Loh’s book is a well-written and accessible narrative that blends the author’s personal history (his early years in a one-room rental flat and interviews of his parents) with oral history methods, ethnography, and disaster studies. He also analyzes different “mythologies” and the ways they operate in Singapore. In his chapter on memory, myth, and identity, for instance, Loh examines the ways the Bukit Ho Swee fire is treated: from the celebratory official narrative promoted by the People’s Action Party (PAP) in various public texts to the nostalgic view of the kampong and kampong spirit, as well as the “counter-myth” of rumors and “wild talk” that circulated in Singapore about the fire. Each of these “myths” and how they work in shaping views of the past is highly relevant to history educators and anyone interested in the ways different discourses about the past, public policy, and public space work in Singapore. The book also highlights the challenges historians of Singapore often face when they are unable to gain access to public records (e.g., classified government records held by the Housing and Development Board (HDB) and the Ministry of Home Affairs).
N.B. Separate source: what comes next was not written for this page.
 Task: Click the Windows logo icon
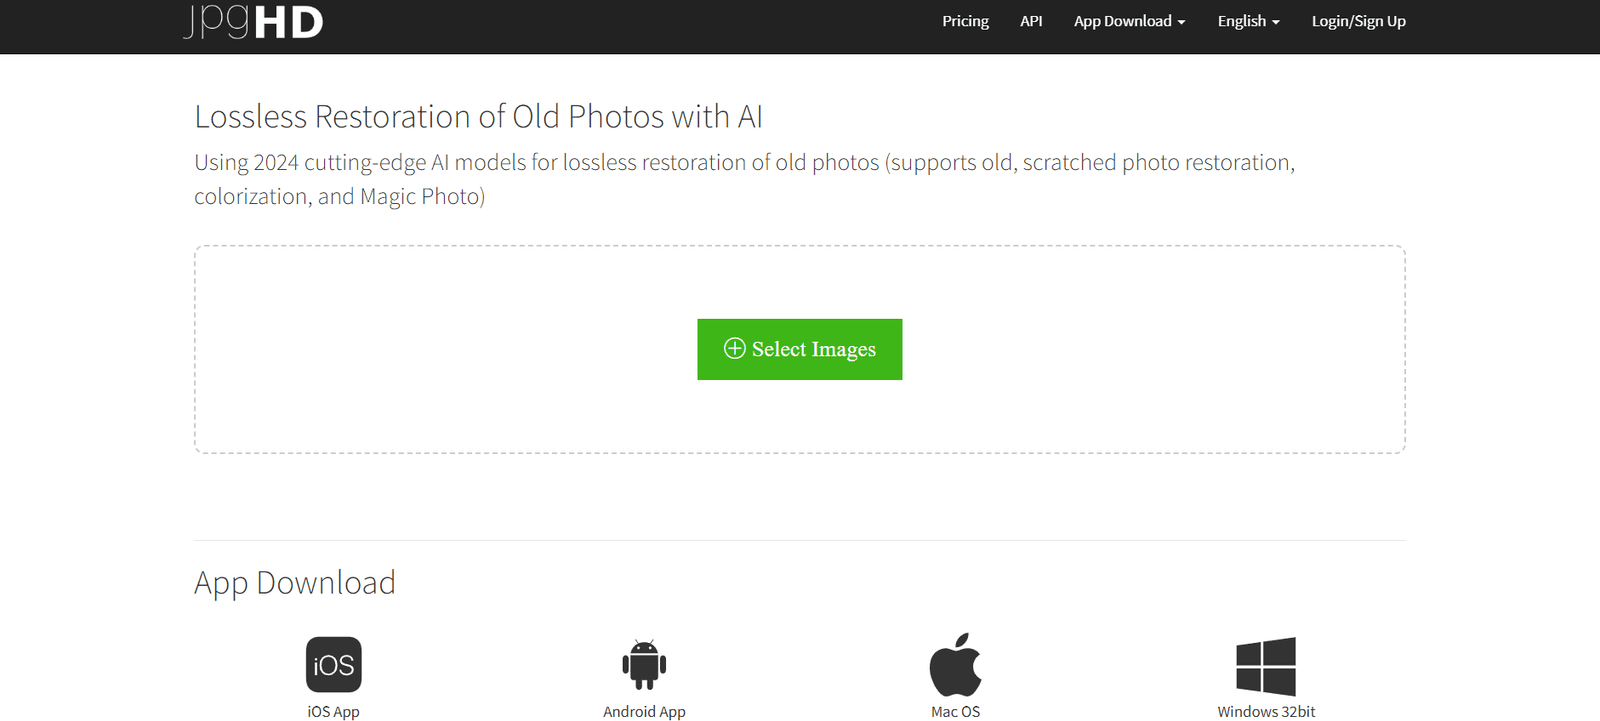(x=1266, y=666)
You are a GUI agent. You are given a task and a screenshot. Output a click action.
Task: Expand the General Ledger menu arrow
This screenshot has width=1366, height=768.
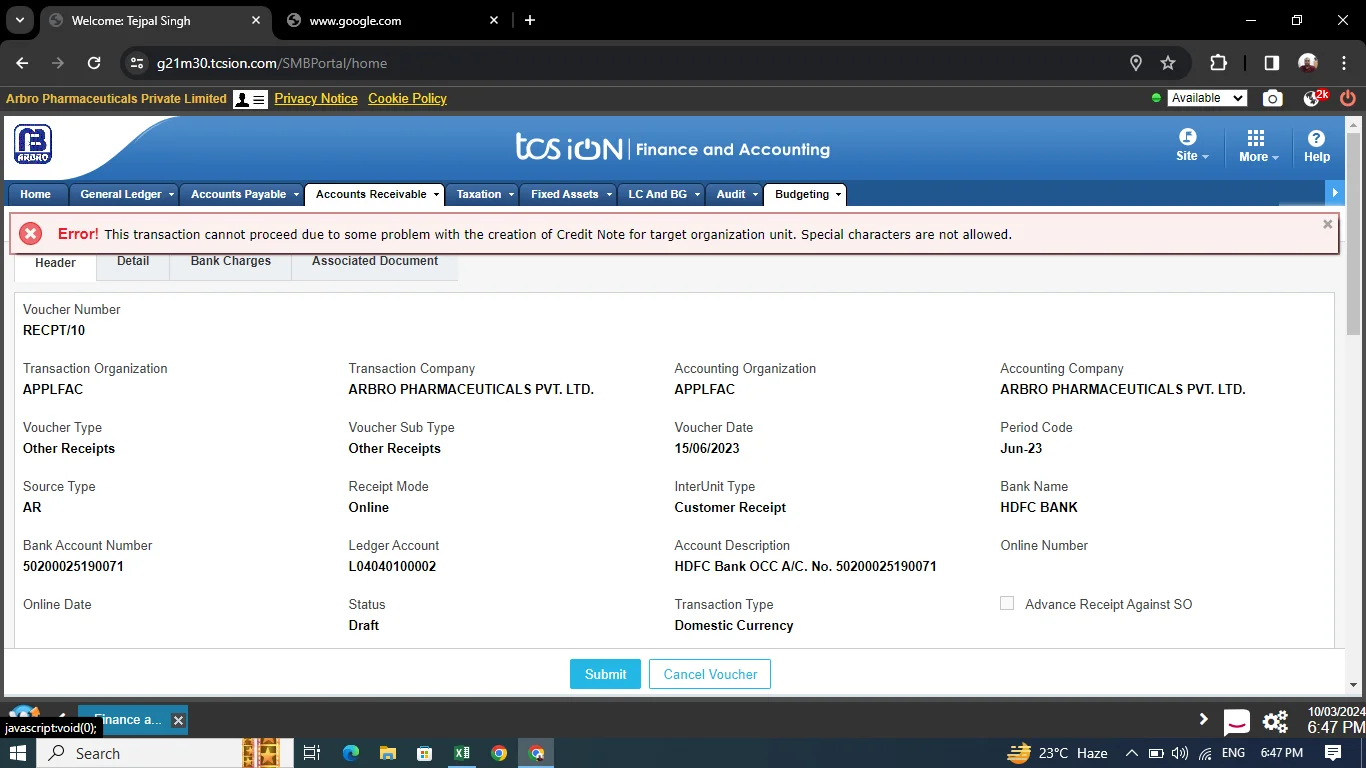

The book also provides an alternative account and conceptual frame through which Singapore’s past and public spaces can be viewed. Noting that linear and mostly celebratory views of Singapore’s housing policy obscure the resistance and social contestation that took place, Loh demonstrates the ways  policy-makers used a language of crisis (i.e., disease, crime, disorder, social danger, communism, etc.) with scientific-rationalist visions of order and development that didn’t recognize the  agency, self-reliance, and autonomy of local communities. Loh argues that national developmental goals do not necessarily cripple local communities, even though the transitions required by new policies are often painful. Singapore’s kampong culture exhibited high aspirations, social autonomy, a blending of traditional and modern views, and a desire for development that is respectful of traditional values and cultures. Like Pankaj Mishra, in his excellent book, From the Ruins of Empire: The Intellectuals Who Remade Asia (2012), Loh points to the way traditional or more communal values and capacities can serve as a buffer against social dislocations caused by government interventions.